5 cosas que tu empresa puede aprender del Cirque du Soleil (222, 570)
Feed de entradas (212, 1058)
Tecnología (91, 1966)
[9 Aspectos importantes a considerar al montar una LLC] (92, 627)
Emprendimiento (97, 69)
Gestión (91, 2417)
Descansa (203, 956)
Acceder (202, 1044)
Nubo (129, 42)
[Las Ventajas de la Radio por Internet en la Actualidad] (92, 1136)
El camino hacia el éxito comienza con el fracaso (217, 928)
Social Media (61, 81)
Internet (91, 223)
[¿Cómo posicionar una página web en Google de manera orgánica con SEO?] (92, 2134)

══════════════════════════════

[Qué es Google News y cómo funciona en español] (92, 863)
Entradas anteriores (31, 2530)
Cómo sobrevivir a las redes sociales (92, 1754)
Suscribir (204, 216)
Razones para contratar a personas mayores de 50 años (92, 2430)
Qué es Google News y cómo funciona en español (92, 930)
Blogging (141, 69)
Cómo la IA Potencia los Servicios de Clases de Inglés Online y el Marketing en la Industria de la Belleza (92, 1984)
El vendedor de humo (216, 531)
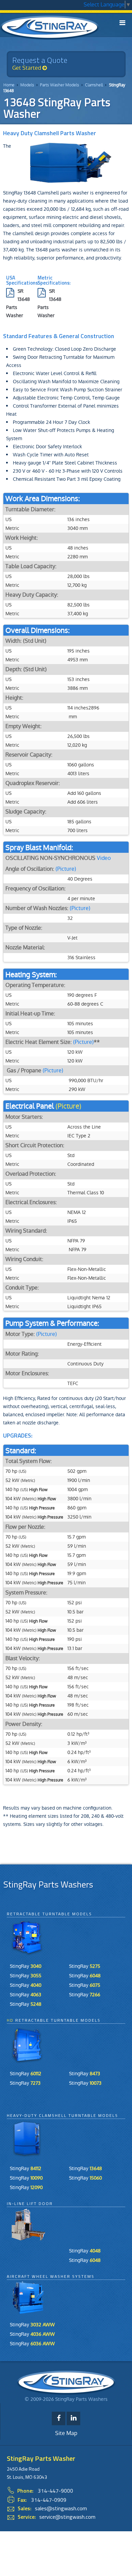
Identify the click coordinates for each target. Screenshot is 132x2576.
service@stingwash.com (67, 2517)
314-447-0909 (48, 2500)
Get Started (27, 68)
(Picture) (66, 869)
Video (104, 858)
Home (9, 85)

══════════════════════════════

(Problem requirements)
Going down the listing above, begin printing at the line with "Social Media (61, 81)" and finish with the line with "[¿Cómo posicionar una", exactly as they appear.

(Exercise solution)
Social Media (61, 81)
Internet (91, 223)
[¿Cómo posicionar una página web en Google de manera orgánica con SEO?] (92, 2134)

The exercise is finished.